─── Data excerpts ───
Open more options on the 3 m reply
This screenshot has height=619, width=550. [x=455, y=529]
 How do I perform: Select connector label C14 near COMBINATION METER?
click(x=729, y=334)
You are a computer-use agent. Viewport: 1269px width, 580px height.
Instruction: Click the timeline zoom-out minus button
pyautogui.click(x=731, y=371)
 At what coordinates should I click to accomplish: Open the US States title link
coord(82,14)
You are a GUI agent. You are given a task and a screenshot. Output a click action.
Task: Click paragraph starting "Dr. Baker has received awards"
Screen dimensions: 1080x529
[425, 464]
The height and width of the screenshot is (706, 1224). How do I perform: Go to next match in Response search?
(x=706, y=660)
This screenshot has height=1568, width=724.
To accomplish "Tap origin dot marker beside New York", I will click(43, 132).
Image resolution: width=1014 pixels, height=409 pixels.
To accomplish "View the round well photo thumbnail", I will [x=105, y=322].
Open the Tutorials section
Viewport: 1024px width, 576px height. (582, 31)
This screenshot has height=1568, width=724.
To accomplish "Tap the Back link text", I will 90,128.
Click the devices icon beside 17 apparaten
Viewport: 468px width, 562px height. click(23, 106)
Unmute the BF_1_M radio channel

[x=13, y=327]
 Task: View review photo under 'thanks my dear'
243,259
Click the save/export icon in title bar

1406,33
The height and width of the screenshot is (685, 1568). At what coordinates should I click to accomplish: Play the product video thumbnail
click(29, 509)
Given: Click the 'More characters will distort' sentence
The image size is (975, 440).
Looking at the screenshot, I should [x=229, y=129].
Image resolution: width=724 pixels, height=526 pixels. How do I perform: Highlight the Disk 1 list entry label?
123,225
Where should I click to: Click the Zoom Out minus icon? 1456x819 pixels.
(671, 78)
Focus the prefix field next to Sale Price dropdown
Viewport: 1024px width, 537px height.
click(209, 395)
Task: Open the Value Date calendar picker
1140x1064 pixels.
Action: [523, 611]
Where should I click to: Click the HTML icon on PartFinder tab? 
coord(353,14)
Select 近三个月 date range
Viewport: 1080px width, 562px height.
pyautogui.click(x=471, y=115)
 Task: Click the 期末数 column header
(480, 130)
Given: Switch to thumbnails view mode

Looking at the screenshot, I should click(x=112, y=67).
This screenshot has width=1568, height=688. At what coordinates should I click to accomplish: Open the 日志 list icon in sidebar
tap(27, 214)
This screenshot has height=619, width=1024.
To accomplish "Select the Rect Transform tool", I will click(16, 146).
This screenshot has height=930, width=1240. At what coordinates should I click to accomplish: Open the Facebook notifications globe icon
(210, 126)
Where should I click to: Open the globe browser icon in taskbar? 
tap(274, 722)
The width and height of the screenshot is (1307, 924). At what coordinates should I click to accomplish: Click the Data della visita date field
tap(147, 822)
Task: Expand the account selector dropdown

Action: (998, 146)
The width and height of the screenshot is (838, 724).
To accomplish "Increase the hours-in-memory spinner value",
───
Task item:
Each entry above must be repeated exactly, with nothing dropped.

Exercise solution:
Open more options on the 3 m reply
This screenshot has height=619, width=550. [x=455, y=529]
 How do I perform: Select connector label C14 near COMBINATION METER?
click(x=729, y=334)
You are a computer-use agent. Viewport: 1269px width, 580px height.
Instruction: Click the timeline zoom-out minus button
pyautogui.click(x=731, y=371)
 At what coordinates should I click to accomplish: Open the US States title link
coord(82,14)
You are a GUI agent. You are given a task and a screenshot. Output a click action.
Task: Click paragraph starting "Dr. Baker has received awards"
Screen dimensions: 1080x529
[425, 464]
The height and width of the screenshot is (706, 1224). How do I perform: Go to next match in Response search?
(x=706, y=660)
This screenshot has height=1568, width=724.
To accomplish "Tap origin dot marker beside New York", I will click(43, 132).
Image resolution: width=1014 pixels, height=409 pixels.
To accomplish "View the round well photo thumbnail", I will [x=105, y=322].
Open the Tutorials section
Viewport: 1024px width, 576px height. (582, 31)
This screenshot has height=1568, width=724.
To accomplish "Tap the Back link text", I will 90,128.
Click the devices icon beside 17 apparaten
Viewport: 468px width, 562px height. click(23, 106)
Unmute the BF_1_M radio channel

[x=13, y=327]
 Task: View review photo under 'thanks my dear'
243,259
Click the save/export icon in title bar

1406,33
The height and width of the screenshot is (685, 1568). At what coordinates should I click to accomplish: Play the product video thumbnail
click(29, 509)
Given: Click the 'More characters will distort' sentence
The image size is (975, 440).
Looking at the screenshot, I should [x=229, y=129].
Image resolution: width=724 pixels, height=526 pixels. How do I perform: Highlight the Disk 1 list entry label?
123,225
Where should I click to: Click the Zoom Out minus icon? 1456x819 pixels.
(671, 78)
Focus the prefix field next to Sale Price dropdown
Viewport: 1024px width, 537px height.
click(209, 395)
Task: Open the Value Date calendar picker
1140x1064 pixels.
Action: [523, 611]
Where should I click to: Click the HTML icon on PartFinder tab? 
coord(353,14)
Select 近三个月 date range
Viewport: 1080px width, 562px height.
pyautogui.click(x=471, y=115)
 Task: Click the 期末数 column header
(480, 130)
Given: Switch to thumbnails view mode

Looking at the screenshot, I should click(x=112, y=67).
This screenshot has width=1568, height=688. At what coordinates should I click to accomplish: Open the 日志 list icon in sidebar
tap(27, 214)
This screenshot has height=619, width=1024.
To accomplish "Select the Rect Transform tool", I will click(16, 146).
This screenshot has height=930, width=1240. At what coordinates should I click to accomplish: Open the Facebook notifications globe icon
(210, 126)
Where should I click to: Open the globe browser icon in taskbar? 
tap(274, 722)
The width and height of the screenshot is (1307, 924). At what coordinates should I click to accomplish: Click the Data della visita date field
tap(147, 822)
Task: Expand the account selector dropdown

Action: (998, 146)
The width and height of the screenshot is (838, 724).
To accomplish "Increase the hours-in-memory spinner value",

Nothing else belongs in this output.